START Information
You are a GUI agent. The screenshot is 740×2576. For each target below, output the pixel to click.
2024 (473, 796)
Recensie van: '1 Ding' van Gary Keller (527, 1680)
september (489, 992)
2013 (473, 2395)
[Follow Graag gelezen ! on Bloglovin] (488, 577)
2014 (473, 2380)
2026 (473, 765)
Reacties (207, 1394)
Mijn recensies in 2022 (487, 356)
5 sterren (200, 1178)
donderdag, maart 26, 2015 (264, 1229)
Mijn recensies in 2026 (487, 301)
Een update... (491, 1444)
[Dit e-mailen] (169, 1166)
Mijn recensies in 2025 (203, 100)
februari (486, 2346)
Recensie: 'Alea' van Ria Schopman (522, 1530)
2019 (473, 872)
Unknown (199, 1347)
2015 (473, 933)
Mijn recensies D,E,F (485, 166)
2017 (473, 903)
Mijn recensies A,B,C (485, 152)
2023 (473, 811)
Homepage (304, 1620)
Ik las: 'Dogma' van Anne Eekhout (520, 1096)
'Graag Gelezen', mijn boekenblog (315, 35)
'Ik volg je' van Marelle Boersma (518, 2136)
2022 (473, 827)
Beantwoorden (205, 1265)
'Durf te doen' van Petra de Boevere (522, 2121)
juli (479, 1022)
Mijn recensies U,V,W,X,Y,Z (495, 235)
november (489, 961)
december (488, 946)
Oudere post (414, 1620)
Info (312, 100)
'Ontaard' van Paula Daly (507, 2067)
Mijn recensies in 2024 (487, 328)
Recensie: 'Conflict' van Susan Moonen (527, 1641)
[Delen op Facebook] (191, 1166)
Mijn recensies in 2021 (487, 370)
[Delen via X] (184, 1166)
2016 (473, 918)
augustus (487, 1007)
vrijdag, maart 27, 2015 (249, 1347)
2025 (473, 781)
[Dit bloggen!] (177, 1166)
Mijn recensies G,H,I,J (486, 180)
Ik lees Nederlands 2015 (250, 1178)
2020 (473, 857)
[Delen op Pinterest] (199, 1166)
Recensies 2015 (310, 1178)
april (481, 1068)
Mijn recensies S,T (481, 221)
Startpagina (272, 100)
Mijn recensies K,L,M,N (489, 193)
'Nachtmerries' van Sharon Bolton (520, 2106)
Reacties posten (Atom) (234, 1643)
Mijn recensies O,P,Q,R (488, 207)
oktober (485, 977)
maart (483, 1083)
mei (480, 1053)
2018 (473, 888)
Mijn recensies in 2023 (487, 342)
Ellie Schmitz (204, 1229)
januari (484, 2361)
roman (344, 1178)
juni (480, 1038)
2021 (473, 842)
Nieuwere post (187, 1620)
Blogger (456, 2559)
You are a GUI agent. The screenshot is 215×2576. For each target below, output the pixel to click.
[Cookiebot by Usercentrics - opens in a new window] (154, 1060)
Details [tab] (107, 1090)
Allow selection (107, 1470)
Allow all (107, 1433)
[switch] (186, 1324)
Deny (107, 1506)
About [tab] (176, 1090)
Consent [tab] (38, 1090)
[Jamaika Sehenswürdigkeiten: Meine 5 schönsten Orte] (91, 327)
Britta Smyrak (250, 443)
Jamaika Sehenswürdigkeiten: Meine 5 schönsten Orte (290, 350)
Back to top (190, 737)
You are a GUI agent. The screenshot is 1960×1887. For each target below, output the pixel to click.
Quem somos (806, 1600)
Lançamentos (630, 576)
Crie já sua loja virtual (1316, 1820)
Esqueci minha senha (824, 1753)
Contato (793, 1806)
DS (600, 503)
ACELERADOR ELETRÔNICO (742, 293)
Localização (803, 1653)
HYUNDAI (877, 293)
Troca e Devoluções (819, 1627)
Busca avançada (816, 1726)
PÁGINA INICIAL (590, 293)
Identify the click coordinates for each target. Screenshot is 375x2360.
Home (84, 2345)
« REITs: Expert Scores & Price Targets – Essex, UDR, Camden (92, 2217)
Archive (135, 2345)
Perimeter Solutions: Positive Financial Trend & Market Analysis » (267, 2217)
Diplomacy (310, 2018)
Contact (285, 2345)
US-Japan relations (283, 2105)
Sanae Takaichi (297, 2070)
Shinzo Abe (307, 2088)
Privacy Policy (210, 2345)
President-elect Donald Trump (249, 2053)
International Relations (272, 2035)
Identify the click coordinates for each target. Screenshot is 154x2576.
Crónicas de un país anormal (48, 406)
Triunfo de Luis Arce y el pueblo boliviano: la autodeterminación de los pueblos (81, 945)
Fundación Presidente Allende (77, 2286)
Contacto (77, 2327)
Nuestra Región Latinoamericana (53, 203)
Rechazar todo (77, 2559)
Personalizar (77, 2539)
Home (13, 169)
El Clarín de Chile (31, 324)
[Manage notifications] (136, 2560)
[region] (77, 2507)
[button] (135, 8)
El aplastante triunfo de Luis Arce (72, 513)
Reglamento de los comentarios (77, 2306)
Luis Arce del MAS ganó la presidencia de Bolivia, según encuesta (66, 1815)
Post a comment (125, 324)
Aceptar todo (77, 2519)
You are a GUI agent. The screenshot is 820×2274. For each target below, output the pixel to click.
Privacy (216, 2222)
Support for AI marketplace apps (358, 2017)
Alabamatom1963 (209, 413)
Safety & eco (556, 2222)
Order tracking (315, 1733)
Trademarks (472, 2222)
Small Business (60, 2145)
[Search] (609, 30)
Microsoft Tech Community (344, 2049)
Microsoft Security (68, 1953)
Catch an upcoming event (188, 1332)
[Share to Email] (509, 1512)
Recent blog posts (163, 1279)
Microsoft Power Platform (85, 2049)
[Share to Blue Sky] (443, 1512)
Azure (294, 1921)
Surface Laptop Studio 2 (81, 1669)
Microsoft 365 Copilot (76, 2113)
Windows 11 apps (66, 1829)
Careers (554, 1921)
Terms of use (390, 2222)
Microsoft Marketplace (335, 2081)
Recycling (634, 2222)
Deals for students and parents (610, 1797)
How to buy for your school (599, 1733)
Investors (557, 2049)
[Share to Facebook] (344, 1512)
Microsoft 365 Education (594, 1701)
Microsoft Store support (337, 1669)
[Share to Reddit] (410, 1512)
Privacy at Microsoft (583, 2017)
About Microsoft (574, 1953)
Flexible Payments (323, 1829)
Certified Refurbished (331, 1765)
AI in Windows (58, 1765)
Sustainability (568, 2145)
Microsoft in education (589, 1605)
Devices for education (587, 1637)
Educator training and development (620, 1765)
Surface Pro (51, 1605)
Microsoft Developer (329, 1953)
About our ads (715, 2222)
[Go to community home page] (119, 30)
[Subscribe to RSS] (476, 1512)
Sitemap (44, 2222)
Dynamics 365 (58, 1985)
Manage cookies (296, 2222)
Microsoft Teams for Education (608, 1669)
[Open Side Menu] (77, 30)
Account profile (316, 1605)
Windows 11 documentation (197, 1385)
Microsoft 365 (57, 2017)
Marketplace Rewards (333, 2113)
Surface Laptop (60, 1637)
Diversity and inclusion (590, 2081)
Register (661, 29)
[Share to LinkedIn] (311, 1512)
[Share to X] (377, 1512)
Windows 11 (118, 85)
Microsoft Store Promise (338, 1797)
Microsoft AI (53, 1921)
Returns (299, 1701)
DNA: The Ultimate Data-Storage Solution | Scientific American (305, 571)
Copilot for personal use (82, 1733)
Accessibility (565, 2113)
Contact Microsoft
END Information
__Task requirements__
Once you reach the line with "Reacties (207, 1394)" in the data above, copy it and every line after it exactly, up to and including the line with "april (481, 1068)".

__Answer space__
Reacties (207, 1394)
Mijn recensies in 2022 (487, 356)
5 sterren (200, 1178)
donderdag, maart 26, 2015 (264, 1229)
Mijn recensies in 2026 (487, 301)
Een update... (491, 1444)
[Dit e-mailen] (169, 1166)
Mijn recensies in 2025 (203, 100)
februari (486, 2346)
Recensie: 'Alea' van Ria Schopman (522, 1530)
2019 (473, 872)
Unknown (199, 1347)
2015 (473, 933)
Mijn recensies D,E,F (485, 166)
2017 (473, 903)
Mijn recensies A,B,C (485, 152)
2023 (473, 811)
Homepage (304, 1620)
Ik las: 'Dogma' van Anne Eekhout (520, 1096)
'Graag Gelezen', mijn boekenblog (315, 35)
'Ik volg je' van Marelle Boersma (518, 2136)
2022 (473, 827)
Beantwoorden (205, 1265)
'Durf te doen' van Petra de Boevere (522, 2121)
juli (479, 1022)
Mijn recensies U,V,W,X,Y,Z (495, 235)
november (489, 961)
december (488, 946)
Oudere post (414, 1620)
Info (312, 100)
'Ontaard' van Paula Daly (507, 2067)
Mijn recensies in 2024 (487, 328)
Recensie: 'Conflict' van Susan Moonen (527, 1641)
[Delen op Facebook] (191, 1166)
Mijn recensies in 2021 (487, 370)
[Delen via X] (184, 1166)
2016 (473, 918)
augustus (487, 1007)
vrijdag, maart 27, 2015 (249, 1347)
2025 (473, 781)
[Dit bloggen!] (177, 1166)
Mijn recensies G,H,I,J (486, 180)
Ik lees Nederlands 2015 (250, 1178)
2020 (473, 857)
[Delen op Pinterest] (199, 1166)
Recensies 2015 (310, 1178)
april (481, 1068)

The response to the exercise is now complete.